REQUIREMENT = Scale the items below, reproducing everything from "Task: Click the €165+ /mo Elite price" down to "Action: [x=488, y=112]", requests included, and multiply each coordinate in the answers by 0.6, rounding to whole numbers with halves rounded up. Give only those lines and omit the pictures.
:::::
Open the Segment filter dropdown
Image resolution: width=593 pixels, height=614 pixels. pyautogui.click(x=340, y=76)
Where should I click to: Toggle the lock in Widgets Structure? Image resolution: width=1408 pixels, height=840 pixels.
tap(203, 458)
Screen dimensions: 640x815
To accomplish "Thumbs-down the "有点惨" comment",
:::::
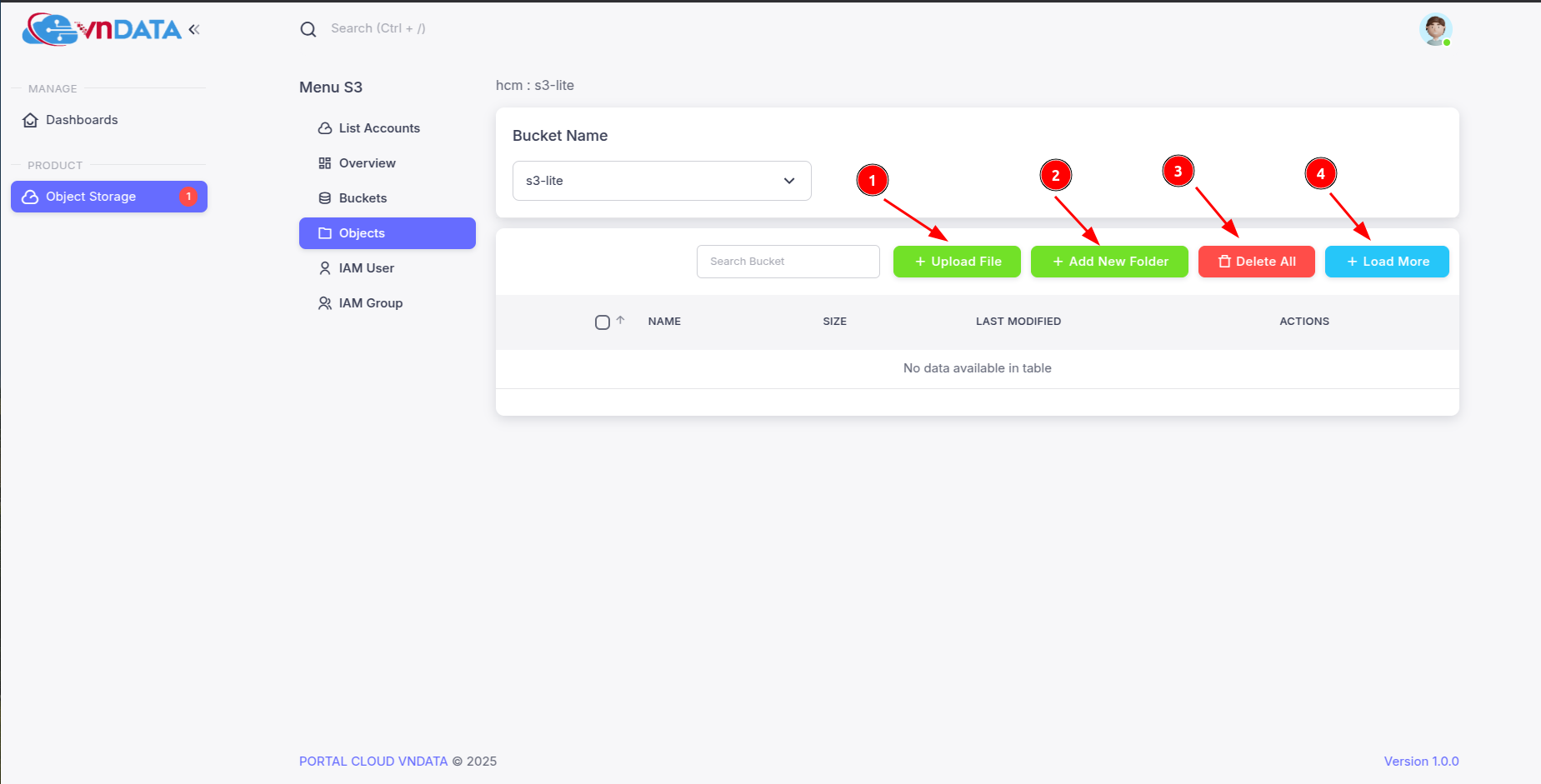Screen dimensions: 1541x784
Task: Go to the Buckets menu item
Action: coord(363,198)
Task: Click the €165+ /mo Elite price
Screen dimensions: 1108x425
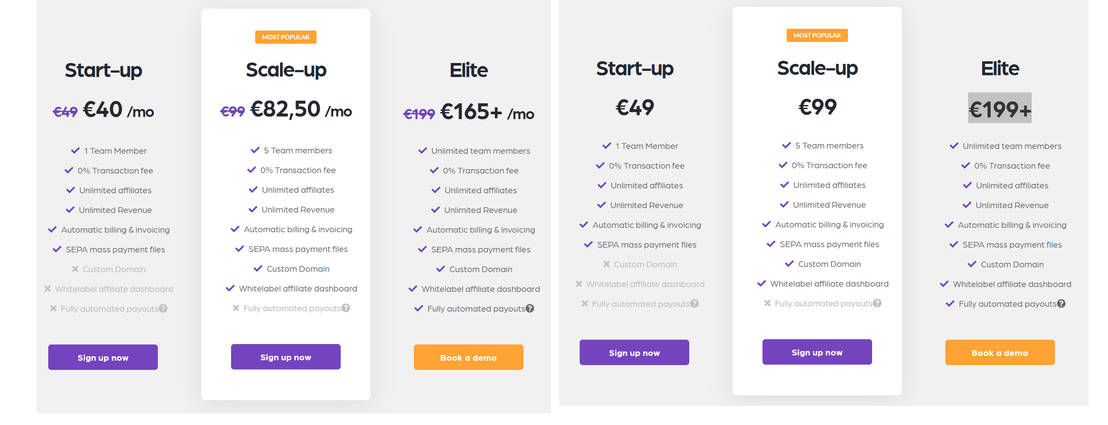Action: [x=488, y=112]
:::::
SOLUTION BELOW =
Task: Click the €165+ /mo Elite price
Screen dimensions: 1108x425
Action: [x=293, y=67]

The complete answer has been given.